Records shown ->

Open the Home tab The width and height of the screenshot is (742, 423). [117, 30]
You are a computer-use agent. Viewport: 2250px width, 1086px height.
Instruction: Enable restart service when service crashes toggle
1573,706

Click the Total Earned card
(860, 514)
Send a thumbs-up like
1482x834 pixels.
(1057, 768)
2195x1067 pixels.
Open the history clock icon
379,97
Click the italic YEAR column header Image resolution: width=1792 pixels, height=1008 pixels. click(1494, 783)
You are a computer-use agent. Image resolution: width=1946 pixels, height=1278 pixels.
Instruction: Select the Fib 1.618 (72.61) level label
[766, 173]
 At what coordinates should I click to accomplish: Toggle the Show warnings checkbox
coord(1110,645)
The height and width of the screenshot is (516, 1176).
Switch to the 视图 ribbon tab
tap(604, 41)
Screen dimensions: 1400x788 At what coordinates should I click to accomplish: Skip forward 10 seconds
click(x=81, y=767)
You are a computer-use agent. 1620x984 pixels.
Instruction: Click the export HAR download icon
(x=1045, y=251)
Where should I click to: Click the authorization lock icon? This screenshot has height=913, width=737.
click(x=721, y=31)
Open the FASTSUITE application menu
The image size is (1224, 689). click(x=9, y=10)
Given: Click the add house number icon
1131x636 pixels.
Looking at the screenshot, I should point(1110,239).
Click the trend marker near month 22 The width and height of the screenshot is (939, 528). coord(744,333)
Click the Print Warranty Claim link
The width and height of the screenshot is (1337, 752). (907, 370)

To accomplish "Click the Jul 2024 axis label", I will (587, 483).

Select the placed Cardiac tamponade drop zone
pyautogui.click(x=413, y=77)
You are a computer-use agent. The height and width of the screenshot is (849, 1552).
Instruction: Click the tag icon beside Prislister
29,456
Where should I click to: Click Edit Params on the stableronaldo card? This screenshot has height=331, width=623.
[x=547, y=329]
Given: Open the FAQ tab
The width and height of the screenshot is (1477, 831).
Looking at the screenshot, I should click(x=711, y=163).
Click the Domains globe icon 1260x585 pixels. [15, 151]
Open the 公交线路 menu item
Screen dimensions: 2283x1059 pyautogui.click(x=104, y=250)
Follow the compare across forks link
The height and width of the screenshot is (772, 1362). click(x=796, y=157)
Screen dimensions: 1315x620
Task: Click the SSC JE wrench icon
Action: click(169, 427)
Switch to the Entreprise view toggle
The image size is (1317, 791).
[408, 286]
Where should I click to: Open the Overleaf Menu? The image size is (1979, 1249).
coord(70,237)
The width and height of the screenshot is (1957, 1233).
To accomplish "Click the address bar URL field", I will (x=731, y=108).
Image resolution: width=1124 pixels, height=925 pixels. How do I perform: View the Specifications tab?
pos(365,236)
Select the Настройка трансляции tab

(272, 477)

What to do -> Transcribe the lines above between the line holding "1131x636 pixels." and the line holding "Click the trend", inclusive, exactly as they stand and with nothing added.

Task answer ->
1131x636 pixels.
Looking at the screenshot, I should point(1110,239).
Click the trend marker near month 22 The width and height of the screenshot is (939, 528). coord(744,333)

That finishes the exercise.